Return the records word for word, starting at the first line and ending with the line that contains "(159, 180).".

**Exercise material:**
^^^^

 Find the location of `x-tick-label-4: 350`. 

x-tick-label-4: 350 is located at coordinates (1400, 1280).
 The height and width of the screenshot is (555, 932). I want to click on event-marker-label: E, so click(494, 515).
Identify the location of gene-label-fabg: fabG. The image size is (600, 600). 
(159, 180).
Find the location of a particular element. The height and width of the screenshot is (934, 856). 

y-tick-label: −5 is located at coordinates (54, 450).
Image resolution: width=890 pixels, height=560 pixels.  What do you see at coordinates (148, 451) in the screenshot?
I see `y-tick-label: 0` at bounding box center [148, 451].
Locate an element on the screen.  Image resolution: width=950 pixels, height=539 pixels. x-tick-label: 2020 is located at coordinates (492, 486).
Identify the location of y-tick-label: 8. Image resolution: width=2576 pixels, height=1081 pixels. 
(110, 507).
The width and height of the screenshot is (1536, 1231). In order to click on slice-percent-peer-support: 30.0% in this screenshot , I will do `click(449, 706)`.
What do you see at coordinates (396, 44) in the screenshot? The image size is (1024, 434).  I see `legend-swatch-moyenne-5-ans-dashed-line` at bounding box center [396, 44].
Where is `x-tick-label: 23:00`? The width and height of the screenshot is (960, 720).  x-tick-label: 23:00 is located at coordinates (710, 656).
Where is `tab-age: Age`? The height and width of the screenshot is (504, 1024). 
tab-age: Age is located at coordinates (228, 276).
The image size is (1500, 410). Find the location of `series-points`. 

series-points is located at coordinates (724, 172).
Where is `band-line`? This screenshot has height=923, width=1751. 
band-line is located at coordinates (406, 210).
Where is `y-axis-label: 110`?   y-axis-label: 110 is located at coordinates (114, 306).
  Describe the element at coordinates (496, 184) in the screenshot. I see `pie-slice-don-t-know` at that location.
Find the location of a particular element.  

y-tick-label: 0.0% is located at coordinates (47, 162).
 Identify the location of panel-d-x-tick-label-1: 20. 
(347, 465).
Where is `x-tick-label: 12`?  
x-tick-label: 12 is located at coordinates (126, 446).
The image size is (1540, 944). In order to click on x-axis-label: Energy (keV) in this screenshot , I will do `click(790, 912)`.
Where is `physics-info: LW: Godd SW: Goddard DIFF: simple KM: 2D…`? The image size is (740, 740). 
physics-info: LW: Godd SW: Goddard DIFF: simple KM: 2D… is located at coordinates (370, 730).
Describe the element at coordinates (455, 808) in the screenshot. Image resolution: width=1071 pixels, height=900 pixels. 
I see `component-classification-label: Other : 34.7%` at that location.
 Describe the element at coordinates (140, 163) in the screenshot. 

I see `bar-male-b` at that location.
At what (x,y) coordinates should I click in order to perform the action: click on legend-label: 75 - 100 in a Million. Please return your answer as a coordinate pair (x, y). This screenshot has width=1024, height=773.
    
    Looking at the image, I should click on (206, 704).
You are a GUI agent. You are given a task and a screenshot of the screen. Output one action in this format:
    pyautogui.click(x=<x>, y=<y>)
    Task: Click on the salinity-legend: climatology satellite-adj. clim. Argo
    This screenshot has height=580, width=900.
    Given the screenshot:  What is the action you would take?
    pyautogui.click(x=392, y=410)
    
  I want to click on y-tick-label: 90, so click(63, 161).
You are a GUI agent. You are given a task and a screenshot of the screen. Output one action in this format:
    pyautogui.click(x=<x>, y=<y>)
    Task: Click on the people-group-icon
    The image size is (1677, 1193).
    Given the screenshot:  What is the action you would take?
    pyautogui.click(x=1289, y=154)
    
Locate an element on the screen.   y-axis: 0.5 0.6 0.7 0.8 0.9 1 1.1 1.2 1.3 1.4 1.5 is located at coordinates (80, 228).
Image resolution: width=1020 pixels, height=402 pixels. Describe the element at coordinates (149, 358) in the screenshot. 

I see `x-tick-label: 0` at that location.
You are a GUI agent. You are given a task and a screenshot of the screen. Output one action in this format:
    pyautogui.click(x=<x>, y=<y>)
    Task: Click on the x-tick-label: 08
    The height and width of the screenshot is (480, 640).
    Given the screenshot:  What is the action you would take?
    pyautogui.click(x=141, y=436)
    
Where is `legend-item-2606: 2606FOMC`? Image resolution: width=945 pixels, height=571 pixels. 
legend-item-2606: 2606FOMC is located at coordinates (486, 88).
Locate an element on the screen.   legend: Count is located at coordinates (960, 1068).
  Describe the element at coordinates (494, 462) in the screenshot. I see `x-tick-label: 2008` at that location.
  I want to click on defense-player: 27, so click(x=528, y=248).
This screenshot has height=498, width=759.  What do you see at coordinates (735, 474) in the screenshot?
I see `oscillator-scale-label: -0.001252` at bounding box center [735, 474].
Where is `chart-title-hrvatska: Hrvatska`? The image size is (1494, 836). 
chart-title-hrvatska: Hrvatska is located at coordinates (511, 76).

^^^^

**Exercise answer:**
 Find the location of `x-tick-label-4: 350`. 

x-tick-label-4: 350 is located at coordinates (1400, 1280).
 The height and width of the screenshot is (555, 932). I want to click on event-marker-label: E, so click(494, 515).
Identify the location of gene-label-fabg: fabG. The image size is (600, 600). 
(159, 180).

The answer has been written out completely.